Your task. Provide the number of lines in the entries below containing "next", with no further words.

Stored data:
•••••
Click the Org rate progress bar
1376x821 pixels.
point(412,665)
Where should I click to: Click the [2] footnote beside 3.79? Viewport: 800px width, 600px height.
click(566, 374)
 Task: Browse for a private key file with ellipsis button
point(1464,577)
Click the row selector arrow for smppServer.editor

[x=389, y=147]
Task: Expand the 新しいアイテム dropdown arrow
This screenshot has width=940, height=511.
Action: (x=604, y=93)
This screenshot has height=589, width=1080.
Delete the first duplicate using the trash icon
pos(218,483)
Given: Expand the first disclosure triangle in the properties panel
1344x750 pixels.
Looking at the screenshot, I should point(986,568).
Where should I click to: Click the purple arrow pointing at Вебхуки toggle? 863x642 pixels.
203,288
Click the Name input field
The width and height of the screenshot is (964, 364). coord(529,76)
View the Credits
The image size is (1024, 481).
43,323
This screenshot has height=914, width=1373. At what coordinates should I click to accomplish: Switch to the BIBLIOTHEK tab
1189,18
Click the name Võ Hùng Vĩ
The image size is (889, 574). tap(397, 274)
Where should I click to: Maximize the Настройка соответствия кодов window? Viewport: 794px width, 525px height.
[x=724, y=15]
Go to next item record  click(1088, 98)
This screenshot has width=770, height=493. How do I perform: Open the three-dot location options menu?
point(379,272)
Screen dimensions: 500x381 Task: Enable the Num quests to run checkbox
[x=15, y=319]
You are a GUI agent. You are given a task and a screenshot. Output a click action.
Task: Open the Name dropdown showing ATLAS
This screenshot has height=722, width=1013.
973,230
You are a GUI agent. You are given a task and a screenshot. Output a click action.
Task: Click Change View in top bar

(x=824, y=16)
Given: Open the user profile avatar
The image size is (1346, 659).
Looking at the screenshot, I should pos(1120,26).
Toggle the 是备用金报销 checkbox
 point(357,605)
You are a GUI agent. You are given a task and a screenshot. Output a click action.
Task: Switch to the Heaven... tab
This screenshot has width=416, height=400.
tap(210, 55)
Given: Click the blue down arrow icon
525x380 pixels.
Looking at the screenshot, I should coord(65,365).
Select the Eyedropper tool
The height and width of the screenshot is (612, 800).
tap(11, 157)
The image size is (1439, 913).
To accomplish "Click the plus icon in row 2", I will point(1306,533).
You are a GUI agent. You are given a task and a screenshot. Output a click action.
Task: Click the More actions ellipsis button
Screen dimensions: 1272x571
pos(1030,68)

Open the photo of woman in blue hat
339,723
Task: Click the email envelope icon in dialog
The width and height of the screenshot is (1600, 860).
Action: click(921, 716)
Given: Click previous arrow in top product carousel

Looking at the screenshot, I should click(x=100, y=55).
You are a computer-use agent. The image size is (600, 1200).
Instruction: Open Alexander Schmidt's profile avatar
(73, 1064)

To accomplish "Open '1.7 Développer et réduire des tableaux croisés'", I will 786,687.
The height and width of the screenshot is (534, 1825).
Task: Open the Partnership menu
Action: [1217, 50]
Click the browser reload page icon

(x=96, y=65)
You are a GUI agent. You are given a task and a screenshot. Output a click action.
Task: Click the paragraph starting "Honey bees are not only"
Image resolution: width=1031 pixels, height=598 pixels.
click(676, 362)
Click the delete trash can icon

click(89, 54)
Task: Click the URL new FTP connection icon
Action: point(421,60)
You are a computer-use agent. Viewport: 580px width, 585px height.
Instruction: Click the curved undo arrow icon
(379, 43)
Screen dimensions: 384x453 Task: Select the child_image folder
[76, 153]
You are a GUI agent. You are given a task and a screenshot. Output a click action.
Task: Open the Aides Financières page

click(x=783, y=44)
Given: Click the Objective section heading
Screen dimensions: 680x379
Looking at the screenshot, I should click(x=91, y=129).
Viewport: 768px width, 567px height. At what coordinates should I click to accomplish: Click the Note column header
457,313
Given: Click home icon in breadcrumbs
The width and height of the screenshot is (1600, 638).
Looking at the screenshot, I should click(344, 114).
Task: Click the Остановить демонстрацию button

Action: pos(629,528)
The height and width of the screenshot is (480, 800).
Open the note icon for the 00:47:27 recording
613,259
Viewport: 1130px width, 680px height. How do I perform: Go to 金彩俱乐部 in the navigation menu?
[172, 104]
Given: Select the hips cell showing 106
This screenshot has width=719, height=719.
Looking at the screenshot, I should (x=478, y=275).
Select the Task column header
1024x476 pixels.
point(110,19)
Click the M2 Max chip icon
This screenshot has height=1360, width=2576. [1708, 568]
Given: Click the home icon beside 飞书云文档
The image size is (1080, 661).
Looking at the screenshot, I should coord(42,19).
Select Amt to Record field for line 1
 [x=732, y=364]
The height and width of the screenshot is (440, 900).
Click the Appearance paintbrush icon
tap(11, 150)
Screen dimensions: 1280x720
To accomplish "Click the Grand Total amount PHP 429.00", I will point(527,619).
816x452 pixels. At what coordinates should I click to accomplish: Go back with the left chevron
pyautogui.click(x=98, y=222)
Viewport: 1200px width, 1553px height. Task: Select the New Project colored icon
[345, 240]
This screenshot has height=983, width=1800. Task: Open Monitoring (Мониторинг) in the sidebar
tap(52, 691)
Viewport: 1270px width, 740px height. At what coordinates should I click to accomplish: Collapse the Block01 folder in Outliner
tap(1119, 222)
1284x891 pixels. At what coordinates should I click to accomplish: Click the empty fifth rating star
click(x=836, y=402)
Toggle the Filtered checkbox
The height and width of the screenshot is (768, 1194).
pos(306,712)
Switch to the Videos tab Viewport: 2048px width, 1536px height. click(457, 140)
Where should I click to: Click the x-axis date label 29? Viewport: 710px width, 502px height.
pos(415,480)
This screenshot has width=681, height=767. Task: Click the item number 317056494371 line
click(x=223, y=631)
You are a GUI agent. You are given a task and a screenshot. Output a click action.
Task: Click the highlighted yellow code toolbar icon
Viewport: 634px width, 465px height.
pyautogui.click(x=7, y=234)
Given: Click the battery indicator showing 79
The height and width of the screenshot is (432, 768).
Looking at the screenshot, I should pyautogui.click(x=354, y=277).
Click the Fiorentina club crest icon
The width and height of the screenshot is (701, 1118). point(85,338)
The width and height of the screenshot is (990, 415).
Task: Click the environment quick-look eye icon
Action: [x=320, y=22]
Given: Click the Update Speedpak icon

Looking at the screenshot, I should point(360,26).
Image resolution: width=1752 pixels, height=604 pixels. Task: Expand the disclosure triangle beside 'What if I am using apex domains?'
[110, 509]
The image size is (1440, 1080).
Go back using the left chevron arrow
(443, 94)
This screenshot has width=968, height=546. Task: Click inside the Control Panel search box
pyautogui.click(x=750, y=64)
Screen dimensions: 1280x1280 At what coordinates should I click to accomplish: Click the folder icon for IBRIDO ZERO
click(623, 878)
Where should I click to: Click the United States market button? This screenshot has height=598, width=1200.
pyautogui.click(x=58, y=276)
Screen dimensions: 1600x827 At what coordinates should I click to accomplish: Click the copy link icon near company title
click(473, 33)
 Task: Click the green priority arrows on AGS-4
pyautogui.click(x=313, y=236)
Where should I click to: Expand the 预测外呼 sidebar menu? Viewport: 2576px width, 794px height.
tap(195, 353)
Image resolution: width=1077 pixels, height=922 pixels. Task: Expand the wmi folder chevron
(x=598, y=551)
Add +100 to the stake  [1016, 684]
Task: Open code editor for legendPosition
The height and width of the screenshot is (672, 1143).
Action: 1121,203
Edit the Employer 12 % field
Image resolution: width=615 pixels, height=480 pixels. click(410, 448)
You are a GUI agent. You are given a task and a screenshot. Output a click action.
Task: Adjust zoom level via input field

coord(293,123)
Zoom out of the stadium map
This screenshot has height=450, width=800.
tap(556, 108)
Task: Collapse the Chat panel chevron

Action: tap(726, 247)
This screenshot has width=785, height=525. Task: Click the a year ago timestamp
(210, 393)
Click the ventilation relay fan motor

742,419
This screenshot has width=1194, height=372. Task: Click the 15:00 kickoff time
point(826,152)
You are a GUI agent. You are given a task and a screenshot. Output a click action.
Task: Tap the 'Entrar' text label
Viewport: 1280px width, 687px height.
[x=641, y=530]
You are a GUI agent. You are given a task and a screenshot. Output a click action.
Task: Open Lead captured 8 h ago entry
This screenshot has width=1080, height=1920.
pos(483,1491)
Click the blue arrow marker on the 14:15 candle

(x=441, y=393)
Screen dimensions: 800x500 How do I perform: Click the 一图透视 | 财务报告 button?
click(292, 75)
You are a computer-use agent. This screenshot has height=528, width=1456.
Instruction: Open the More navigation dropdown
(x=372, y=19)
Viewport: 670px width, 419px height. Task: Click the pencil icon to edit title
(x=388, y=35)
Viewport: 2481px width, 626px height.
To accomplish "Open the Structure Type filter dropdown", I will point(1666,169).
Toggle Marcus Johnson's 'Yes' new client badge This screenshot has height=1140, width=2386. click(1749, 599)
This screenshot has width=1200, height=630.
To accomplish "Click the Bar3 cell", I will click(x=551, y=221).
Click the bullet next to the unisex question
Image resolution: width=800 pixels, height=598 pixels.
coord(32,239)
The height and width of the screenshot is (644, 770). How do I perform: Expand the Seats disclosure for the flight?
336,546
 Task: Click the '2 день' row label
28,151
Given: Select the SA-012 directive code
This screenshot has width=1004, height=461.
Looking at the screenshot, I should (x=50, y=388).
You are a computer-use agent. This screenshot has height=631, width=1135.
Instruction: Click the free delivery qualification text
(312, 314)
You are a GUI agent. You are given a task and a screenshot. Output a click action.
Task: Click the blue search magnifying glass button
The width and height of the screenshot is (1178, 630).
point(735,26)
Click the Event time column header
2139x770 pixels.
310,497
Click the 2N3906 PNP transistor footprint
•••••
Solved problem. 2